-- TASK OBJECTIVE --
Collect from the data below each line with "computer".

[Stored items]

——

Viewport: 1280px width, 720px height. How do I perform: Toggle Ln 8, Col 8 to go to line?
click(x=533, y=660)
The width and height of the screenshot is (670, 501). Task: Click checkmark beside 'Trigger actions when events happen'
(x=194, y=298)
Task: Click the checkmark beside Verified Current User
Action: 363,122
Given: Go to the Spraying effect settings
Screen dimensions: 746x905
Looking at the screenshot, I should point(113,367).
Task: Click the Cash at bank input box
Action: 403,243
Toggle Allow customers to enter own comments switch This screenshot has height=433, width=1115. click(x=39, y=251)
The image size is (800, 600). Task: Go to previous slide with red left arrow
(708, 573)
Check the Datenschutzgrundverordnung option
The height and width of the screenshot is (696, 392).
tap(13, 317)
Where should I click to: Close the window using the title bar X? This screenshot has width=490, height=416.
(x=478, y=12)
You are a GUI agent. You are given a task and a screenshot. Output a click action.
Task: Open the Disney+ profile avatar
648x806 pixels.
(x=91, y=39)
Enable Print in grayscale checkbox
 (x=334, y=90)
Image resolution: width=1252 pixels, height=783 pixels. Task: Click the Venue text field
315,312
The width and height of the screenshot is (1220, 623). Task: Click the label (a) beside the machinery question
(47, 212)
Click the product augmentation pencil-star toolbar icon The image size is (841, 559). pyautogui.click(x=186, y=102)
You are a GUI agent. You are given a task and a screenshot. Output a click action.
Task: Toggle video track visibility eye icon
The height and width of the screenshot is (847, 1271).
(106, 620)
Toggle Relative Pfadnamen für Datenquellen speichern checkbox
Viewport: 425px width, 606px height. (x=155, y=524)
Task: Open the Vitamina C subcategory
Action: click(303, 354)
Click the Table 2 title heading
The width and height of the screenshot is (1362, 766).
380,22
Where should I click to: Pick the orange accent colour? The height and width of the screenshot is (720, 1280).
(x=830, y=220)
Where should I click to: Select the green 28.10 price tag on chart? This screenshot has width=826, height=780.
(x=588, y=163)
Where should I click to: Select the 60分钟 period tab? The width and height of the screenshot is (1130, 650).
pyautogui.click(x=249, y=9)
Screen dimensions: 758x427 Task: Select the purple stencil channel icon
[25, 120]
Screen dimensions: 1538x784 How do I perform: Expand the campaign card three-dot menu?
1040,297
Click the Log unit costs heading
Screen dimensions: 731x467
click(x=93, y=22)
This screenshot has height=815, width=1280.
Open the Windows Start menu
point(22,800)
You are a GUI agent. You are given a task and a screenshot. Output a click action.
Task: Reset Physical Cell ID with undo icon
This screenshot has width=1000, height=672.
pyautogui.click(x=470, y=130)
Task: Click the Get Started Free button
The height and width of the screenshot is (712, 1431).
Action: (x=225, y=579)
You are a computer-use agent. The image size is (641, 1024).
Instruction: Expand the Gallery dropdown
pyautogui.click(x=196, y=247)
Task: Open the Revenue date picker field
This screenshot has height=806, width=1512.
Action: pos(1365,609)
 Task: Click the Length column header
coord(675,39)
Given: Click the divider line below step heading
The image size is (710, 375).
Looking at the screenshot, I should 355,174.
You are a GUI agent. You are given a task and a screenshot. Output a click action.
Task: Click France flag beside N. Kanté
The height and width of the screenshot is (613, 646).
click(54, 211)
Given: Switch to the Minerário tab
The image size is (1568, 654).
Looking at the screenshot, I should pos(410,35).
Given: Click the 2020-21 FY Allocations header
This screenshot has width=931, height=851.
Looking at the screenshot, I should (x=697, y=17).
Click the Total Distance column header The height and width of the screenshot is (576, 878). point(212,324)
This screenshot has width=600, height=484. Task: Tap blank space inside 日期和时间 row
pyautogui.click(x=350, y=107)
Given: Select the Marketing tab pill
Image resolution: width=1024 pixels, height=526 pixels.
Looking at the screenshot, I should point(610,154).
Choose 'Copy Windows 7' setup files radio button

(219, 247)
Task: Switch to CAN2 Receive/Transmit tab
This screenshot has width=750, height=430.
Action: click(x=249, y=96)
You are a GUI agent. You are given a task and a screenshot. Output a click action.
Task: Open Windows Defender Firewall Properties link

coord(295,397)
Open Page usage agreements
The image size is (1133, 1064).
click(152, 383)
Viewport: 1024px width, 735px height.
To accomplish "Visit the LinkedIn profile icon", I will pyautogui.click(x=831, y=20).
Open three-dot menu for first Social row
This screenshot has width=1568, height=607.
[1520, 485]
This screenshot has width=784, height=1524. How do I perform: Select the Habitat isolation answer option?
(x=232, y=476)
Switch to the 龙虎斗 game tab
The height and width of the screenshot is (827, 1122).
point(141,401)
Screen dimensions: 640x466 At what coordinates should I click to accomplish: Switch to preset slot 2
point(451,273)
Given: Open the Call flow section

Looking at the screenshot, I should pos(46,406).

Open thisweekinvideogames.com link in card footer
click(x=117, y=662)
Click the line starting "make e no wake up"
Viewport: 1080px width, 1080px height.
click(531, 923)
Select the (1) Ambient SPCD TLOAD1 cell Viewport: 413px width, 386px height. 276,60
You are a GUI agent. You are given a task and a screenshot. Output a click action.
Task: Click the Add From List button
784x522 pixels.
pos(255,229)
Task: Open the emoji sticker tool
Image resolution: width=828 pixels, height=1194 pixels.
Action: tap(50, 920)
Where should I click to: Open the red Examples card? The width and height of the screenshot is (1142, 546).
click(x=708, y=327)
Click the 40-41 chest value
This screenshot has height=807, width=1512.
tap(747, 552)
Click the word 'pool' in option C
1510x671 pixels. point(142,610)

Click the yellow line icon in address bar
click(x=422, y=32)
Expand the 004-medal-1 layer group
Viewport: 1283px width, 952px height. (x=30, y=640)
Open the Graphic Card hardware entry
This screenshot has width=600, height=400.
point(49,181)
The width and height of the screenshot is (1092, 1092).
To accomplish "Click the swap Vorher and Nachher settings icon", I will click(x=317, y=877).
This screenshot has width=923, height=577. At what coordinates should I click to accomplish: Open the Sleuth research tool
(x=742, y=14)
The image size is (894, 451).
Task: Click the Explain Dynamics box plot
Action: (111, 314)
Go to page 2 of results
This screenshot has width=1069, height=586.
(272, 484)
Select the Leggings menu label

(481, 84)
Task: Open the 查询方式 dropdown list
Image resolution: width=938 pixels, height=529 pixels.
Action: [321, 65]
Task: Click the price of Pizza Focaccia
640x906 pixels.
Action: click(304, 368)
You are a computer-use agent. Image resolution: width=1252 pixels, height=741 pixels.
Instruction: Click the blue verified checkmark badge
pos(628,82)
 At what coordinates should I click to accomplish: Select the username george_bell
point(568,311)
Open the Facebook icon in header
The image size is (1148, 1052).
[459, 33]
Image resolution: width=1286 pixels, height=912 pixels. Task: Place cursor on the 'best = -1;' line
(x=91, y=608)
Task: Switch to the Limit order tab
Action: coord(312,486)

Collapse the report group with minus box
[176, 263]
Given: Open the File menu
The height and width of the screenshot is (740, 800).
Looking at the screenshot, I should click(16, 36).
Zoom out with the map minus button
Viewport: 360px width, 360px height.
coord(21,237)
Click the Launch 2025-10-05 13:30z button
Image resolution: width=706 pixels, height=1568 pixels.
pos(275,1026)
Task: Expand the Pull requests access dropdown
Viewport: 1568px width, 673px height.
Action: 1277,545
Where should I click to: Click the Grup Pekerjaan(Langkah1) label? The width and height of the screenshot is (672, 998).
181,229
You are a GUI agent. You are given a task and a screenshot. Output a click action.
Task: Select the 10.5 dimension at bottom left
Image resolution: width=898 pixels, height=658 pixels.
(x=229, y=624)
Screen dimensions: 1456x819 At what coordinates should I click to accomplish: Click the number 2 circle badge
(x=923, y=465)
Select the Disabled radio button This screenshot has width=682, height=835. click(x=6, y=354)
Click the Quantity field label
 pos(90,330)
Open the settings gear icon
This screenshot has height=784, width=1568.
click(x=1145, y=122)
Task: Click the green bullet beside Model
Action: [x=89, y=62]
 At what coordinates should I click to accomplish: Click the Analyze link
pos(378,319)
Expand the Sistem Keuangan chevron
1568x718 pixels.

——

-- EXPECTED ANSWER --
You are a computer-use agent. The image size is (641, 1024).
You are a computer-use agent. Image resolution: width=1252 pixels, height=741 pixels.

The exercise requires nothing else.